_Aim of the exercise:_ Search the entries below for the word "dropdown" and copy every line where it appears.

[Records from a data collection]

+++

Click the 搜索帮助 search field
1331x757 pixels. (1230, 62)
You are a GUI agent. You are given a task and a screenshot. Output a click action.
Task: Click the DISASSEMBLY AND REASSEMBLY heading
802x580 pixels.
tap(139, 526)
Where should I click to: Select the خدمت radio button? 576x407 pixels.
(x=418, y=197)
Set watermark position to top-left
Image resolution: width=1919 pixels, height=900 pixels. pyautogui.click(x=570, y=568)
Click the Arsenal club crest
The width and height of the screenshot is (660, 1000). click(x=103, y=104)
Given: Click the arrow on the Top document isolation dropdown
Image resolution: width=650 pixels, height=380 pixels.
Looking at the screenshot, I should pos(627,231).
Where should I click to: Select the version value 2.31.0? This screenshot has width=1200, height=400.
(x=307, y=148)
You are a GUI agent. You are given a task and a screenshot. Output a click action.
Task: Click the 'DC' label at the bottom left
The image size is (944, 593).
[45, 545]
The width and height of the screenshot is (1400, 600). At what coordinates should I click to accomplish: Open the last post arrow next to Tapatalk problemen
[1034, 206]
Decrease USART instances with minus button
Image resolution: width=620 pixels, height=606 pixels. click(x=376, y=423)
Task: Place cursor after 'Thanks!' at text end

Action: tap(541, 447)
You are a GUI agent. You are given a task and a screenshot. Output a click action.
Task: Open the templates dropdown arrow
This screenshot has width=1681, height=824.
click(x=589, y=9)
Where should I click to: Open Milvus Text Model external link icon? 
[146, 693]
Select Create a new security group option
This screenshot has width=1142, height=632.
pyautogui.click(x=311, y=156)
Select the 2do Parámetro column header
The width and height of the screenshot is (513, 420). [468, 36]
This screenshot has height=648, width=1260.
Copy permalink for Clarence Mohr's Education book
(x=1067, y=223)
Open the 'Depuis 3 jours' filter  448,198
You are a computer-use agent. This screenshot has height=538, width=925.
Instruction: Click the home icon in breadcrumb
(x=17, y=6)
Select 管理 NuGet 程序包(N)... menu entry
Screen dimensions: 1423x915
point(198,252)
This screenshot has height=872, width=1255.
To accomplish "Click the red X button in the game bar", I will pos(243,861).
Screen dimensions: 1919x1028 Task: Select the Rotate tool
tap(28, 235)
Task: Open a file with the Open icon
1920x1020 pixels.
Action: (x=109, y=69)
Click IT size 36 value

+++

_Result of this task:_
Given: Click the arrow on the Top document isolation dropdown
Task: Open the templates dropdown arrow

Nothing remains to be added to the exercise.